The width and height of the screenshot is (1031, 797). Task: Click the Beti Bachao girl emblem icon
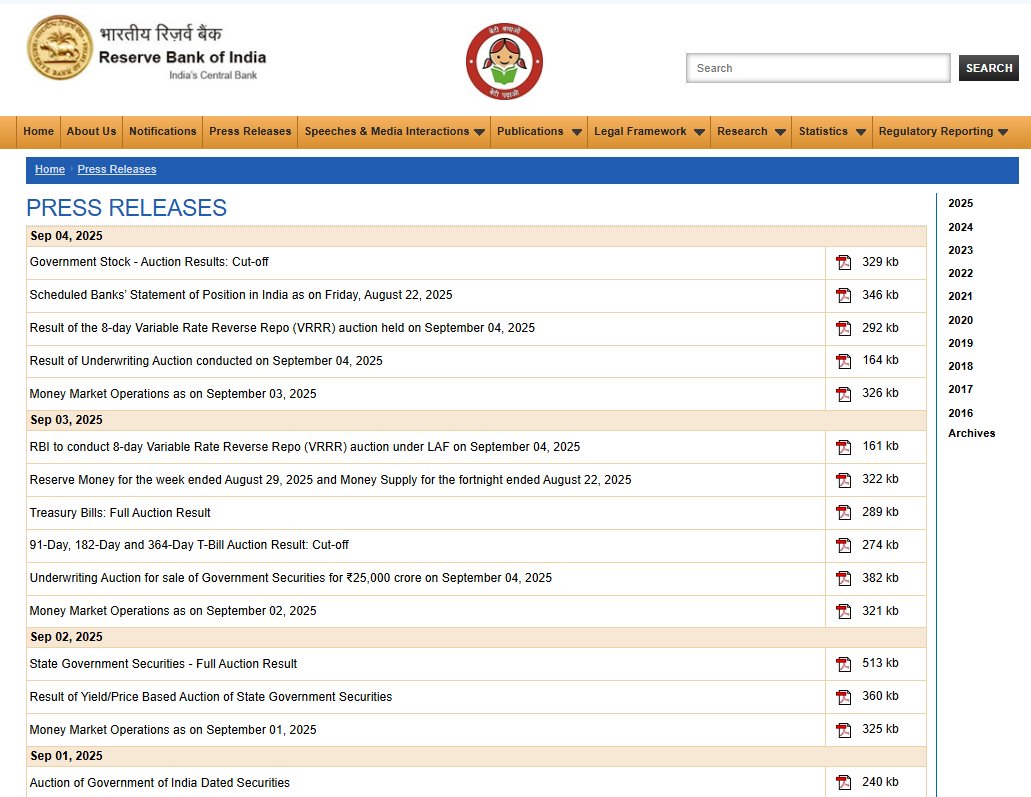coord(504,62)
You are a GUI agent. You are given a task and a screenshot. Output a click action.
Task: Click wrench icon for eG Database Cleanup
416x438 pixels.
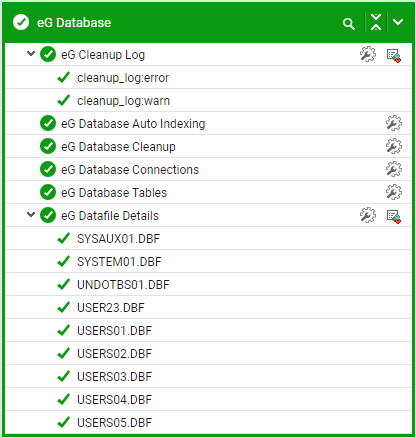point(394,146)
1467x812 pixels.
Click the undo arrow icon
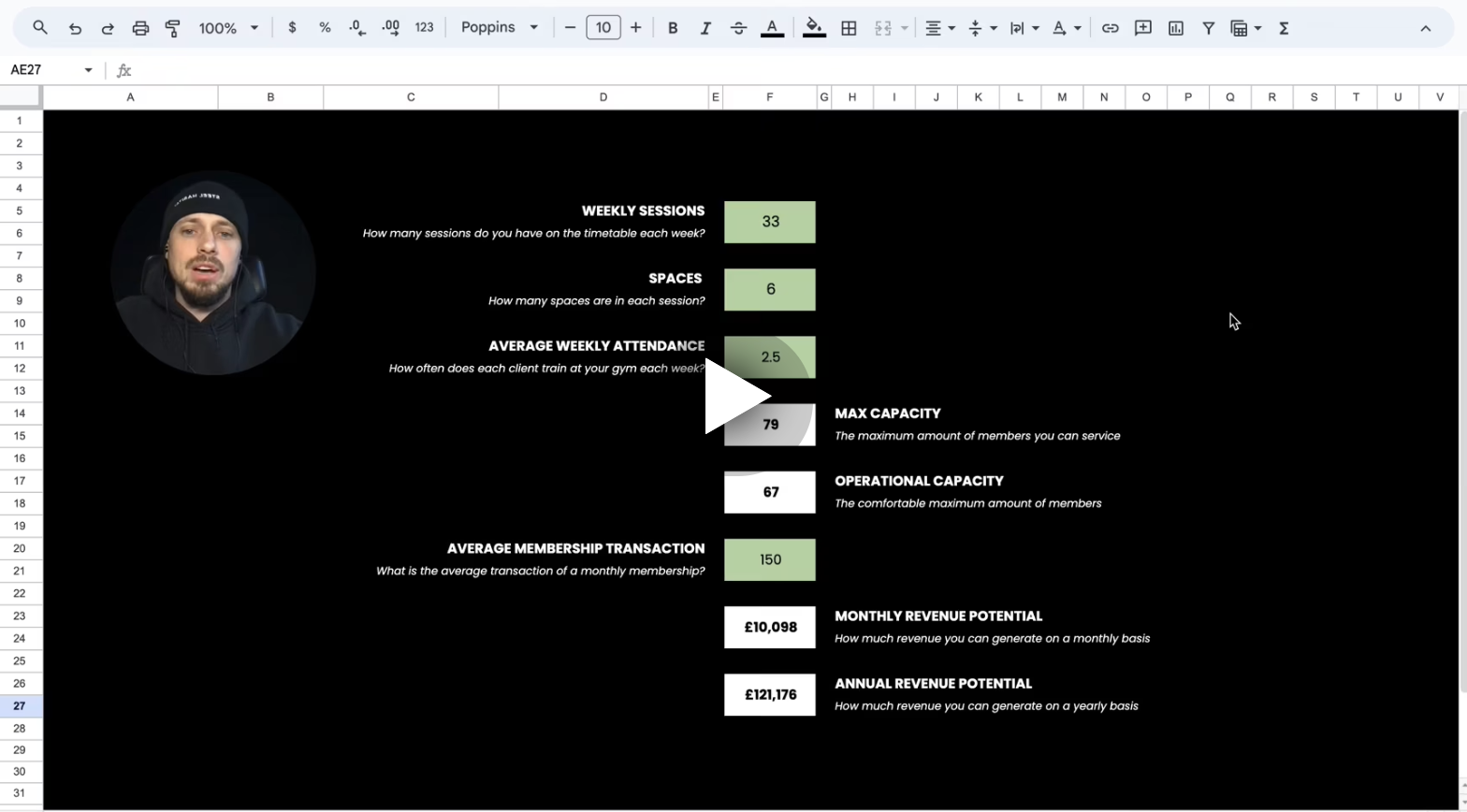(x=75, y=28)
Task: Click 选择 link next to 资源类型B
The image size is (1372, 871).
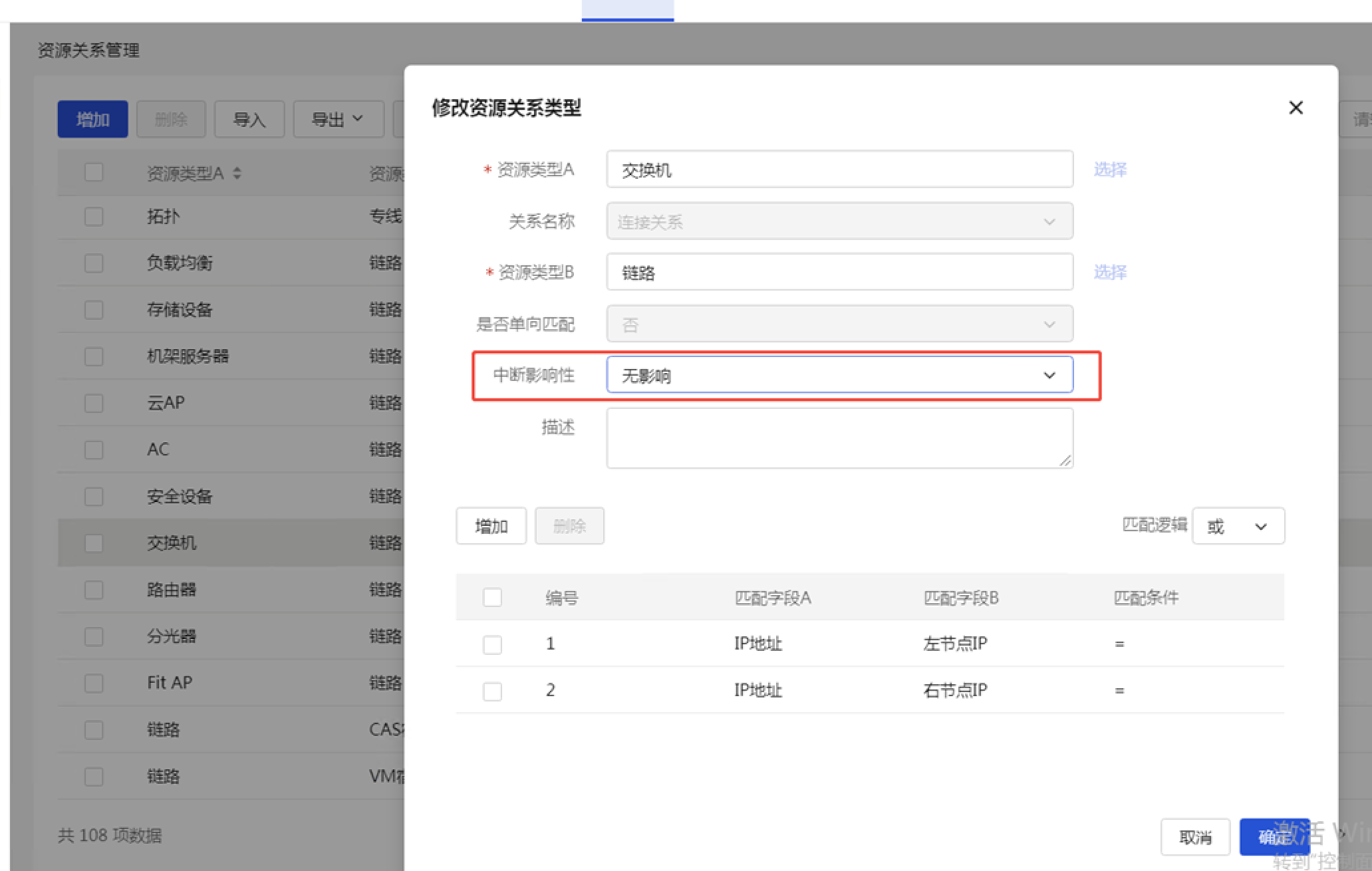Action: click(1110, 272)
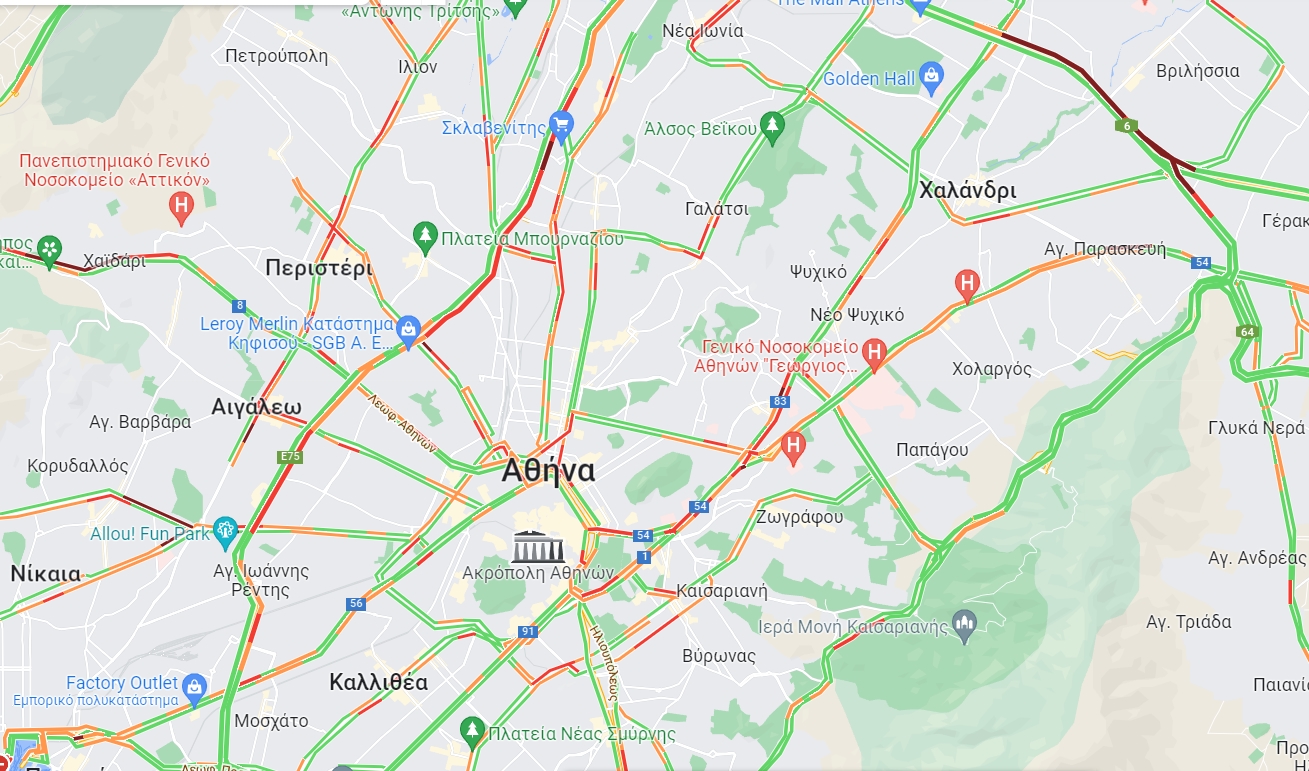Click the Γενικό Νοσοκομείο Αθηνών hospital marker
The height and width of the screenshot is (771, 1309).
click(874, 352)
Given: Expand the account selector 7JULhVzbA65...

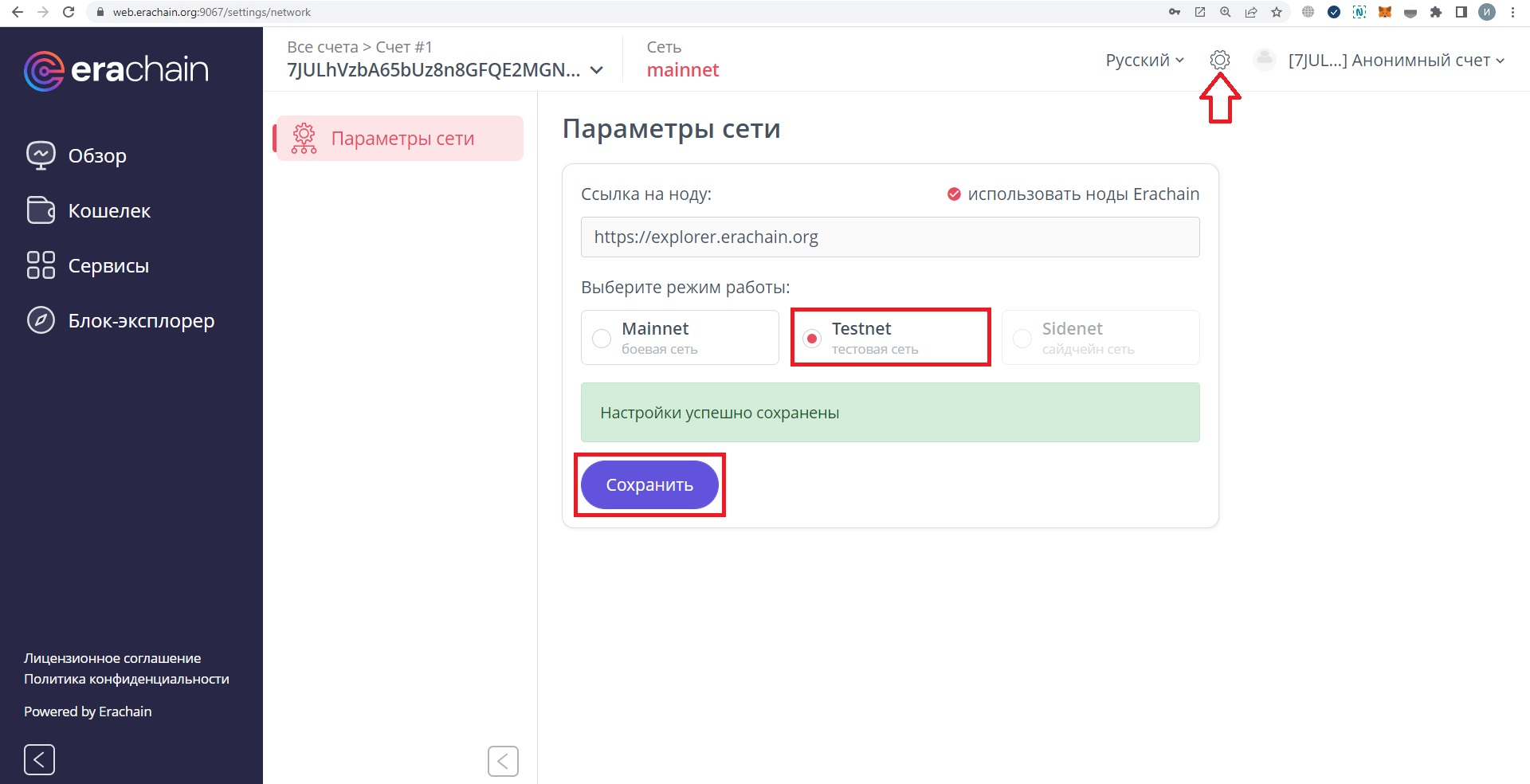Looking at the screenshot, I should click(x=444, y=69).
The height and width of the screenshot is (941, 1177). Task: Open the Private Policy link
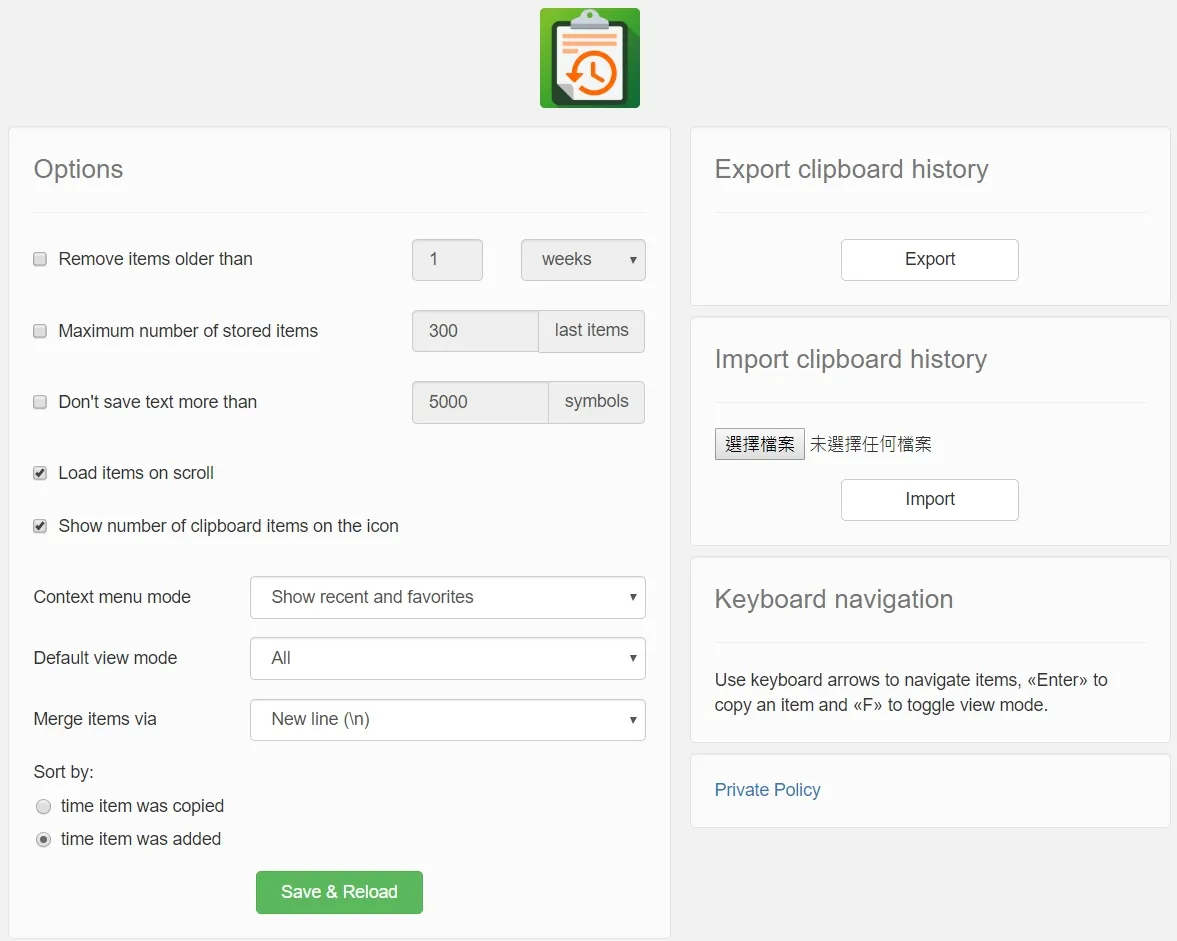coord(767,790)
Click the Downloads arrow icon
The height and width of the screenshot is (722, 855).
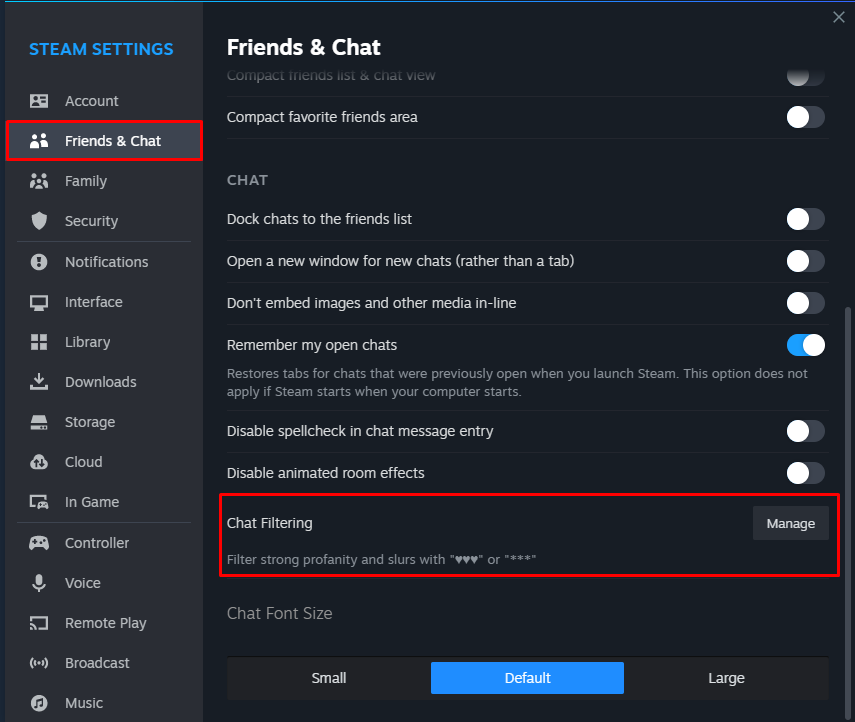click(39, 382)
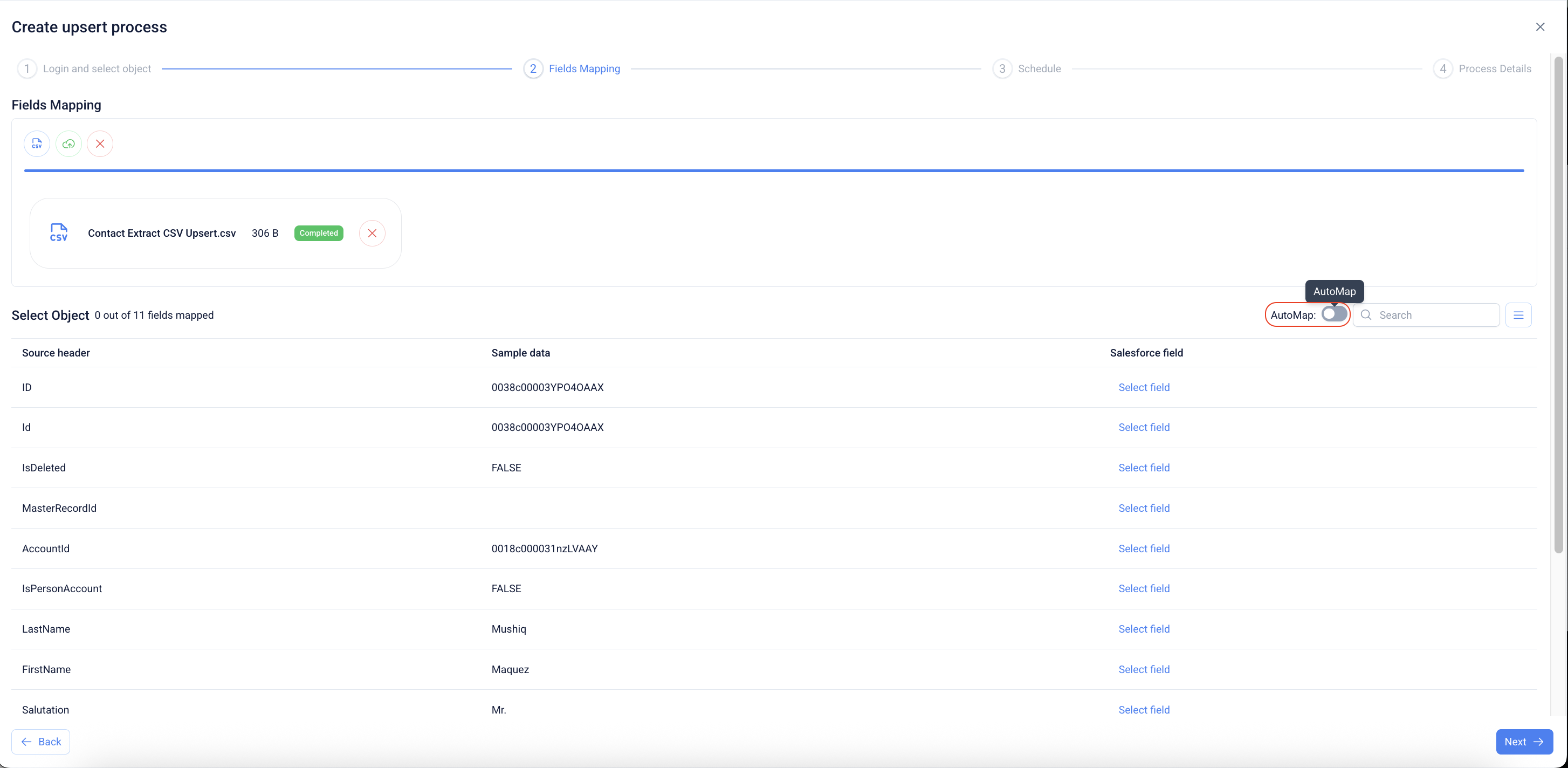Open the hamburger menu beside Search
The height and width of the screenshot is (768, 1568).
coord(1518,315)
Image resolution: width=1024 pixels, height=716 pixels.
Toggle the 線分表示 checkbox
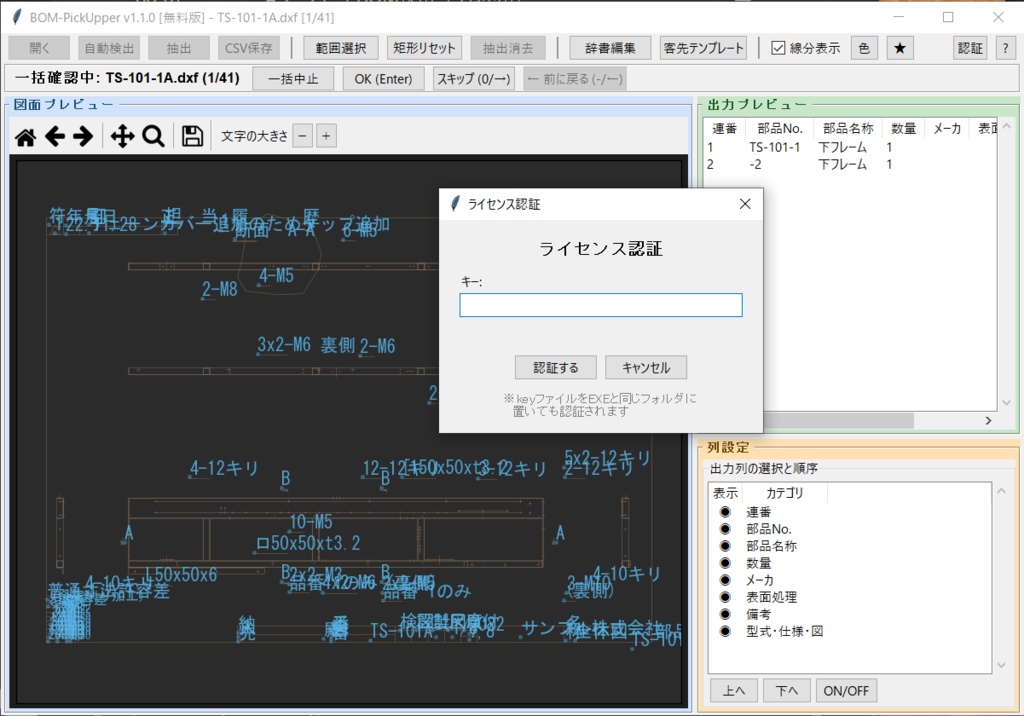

^^^^^^^^^^^^^^^^

(Challenge) Rewrite all of the entries above, substituting "button" for every occurrence of "icon" and changing nothing else. Omit the pictures.

(Task output)
The width and height of the screenshot is (1031, 797). Task: Click the Beti Bachao girl emblem button
coord(504,62)
You are a GUI agent. You are given a task and a screenshot. Output a click action.
Task: Click wrench button for eG Database Cleanup
416x438 pixels.
point(394,146)
1467x812 pixels.
Click the undo arrow button
(x=75, y=28)
Task: Click 选择 link next to 资源类型B
The image size is (1372, 871).
Action: click(1110, 272)
Click the Γενικό Νοσοκομείο Αθηνών hospital marker
The height and width of the screenshot is (771, 1309).
click(874, 352)
Given: Expand the account selector 7JULhVzbA65...

Looking at the screenshot, I should click(x=444, y=69).
The height and width of the screenshot is (941, 1177). Task: Open the Private Policy link
coord(767,790)
Click the Downloads arrow button
The height and width of the screenshot is (722, 855).
click(39, 382)
Open the hamburger menu beside Search
The height and width of the screenshot is (768, 1568).
coord(1518,315)
Image resolution: width=1024 pixels, height=716 pixels.
Toggle the 線分表示 checkbox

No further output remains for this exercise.